◆ **List of tasks**:
**A.** Copy the passage from the research poster abstracts word for word, starting with "Poster # 16" and going on through "group of mice.".
**B.** Carry on the research poster abstracts from the point where they stop.

◆ **Text**:
============
Sarah Jachim and Kelsey O’Hern
Mentor:  Carla V. Finkielstein, Dept. of Biological Sciences & Biocomplexity Institute, Virginia Tech
The overall goal of this project is to understand how cells synchronize their division cycle to specific times of the day.  To accomplish this, we propose to use a combination of biochemical, cell, and molecular techniques to better define key molecular players and evaluate the impact of cancer-related mutations for the function of the time-sensing signaling process.

Poster # 16
The Effect of Cognitive Stimulation on Senescent Cognitive Decline
Alexandra Piercy
Mentor:  R. Parrish Waters, Dept. of Biological Sciences, University of Mary Washington
The percent of elderly people in the US is increasing, making it important to understandsenescent cognitive decline.  This study aims to understand the effects of daily cognitive exercise on general cognition, by using a senescent mouse model to compare behavioral and physiological differences between a cognitively stimulated group and control group of mice.
============
◆ **Provided information**:
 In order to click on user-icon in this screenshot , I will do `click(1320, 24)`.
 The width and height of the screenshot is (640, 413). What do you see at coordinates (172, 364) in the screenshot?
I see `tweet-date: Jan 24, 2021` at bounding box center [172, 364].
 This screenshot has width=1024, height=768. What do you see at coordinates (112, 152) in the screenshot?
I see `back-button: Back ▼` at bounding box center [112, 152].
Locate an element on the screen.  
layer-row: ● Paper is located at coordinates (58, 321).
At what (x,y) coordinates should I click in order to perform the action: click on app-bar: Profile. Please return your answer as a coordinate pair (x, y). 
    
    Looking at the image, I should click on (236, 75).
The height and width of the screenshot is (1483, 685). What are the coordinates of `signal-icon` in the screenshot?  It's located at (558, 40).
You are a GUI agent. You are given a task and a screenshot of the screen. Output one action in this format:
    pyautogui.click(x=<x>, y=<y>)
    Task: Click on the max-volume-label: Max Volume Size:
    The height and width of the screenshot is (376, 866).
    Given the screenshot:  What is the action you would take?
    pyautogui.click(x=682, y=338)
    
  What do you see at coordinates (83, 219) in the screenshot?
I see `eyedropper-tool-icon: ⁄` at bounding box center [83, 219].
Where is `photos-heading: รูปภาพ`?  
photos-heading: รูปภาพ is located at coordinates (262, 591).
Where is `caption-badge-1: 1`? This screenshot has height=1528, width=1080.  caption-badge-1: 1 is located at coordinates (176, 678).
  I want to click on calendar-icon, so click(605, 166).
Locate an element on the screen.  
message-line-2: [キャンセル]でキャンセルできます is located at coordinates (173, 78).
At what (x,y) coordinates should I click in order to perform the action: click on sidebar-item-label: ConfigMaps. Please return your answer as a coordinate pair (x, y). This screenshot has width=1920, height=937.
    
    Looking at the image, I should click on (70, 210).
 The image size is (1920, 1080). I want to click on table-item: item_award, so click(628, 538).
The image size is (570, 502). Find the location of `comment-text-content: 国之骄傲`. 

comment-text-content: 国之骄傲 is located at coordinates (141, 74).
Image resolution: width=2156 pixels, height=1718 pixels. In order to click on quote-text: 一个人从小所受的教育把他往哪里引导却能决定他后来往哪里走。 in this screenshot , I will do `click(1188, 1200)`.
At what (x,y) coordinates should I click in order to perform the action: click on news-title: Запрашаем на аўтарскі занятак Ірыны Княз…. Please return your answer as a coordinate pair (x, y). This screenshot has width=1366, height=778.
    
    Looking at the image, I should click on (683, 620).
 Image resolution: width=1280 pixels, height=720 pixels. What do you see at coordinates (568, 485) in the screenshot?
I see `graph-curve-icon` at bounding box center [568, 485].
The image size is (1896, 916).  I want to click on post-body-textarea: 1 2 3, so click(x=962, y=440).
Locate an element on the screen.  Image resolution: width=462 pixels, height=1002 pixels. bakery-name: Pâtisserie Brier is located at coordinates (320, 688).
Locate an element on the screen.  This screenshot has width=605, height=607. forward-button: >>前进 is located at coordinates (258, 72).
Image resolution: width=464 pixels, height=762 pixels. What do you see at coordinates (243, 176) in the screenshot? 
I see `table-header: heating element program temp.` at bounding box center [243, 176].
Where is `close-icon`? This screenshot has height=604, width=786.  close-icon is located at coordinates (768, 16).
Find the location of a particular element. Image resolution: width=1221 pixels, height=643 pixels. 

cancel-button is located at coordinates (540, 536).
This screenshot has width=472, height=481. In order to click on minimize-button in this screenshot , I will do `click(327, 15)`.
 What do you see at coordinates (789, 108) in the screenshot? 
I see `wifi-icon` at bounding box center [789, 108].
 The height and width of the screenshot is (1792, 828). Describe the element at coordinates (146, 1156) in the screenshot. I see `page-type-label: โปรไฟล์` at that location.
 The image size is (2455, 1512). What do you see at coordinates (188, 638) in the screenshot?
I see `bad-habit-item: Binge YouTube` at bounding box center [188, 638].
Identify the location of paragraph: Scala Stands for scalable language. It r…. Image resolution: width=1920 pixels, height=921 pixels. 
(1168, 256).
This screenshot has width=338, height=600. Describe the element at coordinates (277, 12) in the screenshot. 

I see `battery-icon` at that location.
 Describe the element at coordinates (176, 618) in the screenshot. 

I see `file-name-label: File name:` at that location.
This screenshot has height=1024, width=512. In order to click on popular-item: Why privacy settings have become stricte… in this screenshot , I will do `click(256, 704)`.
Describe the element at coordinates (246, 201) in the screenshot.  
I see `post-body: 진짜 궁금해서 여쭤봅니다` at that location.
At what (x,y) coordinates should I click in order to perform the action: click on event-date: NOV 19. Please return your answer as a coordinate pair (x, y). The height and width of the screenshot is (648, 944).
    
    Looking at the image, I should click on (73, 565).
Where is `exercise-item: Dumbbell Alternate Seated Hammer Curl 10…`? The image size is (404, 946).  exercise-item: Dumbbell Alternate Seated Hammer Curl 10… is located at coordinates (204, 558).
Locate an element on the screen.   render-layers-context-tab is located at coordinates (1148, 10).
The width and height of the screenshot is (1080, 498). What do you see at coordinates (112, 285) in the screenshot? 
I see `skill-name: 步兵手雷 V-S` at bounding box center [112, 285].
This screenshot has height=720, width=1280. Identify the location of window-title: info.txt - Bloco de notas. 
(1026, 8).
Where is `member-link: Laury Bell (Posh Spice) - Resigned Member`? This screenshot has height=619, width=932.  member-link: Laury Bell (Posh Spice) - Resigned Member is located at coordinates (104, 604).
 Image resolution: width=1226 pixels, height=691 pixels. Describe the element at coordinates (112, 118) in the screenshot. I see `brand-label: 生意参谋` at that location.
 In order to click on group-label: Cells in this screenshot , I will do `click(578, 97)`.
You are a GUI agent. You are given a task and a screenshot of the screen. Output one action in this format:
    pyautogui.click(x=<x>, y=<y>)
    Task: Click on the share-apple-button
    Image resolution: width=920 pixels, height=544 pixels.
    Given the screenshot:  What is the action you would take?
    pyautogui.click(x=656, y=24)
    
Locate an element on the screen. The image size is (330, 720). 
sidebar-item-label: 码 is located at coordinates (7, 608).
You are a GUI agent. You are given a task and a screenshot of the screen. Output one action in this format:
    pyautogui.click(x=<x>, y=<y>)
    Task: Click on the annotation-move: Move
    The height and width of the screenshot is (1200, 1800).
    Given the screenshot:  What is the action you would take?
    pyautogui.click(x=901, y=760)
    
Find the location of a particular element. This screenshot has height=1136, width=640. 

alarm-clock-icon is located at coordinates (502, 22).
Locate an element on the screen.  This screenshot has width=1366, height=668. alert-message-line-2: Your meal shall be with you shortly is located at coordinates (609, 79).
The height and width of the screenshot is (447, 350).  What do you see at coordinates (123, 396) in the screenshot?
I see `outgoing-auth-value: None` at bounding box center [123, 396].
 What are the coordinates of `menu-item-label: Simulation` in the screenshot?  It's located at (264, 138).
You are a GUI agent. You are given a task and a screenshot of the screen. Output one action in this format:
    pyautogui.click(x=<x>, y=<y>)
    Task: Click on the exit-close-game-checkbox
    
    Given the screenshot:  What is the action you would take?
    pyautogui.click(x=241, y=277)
============
◆ **Set of answers**:
**A.**
Poster # 16
The Effect of Cognitive Stimulation on Senescent Cognitive Decline
Alexandra Piercy
Mentor:  R. Parrish Waters, Dept. of Biological Sciences, University of Mary Washington
The percent of elderly people in the US is increasing, making it important to understandsenescent cognitive decline.  This study aims to understand the effects of daily cognitive exercise on general cognition, by using a senescent mouse model to compare behavioral and physiological differences between a cognitively stimulated group and control group of mice.

**B.**
Poster # 19
Characerizations of Terpene Extractions of Abies fraseri via GC Mass Spectroscopy
Taylor Darnell
Mentor:  Tim Durham and Laura Grochowski, Biology & Chemistry Depts., Ferrum College
By analyzing terpenes that were extracted from Fraser Fir trees in North Carolina and Virginia, via gas chromatography-mass spectroscopy, elevational differences and soil composition do influence terpene production.  All samples were analyzed to determine structural differences in the terpene production levels between North Carolina and Virginia populations.

Poster # 21
Characterization of pH Regulation in Cryptococcus neoformans
Kristen I. John
Mentor:  Michael Price, Dept. of Biology & Chemistry, Liberty University
Cryptococcus neoformans is an emerging fungal pathogen that is particularly skilled at adapting to its human host in order to avoid being killed by the immune system.  One way it does this is by its pH regulation system of the Rim pathway.  Four specific genes in this pathway will be characterized through gene deletion constructs and biolistic transformation.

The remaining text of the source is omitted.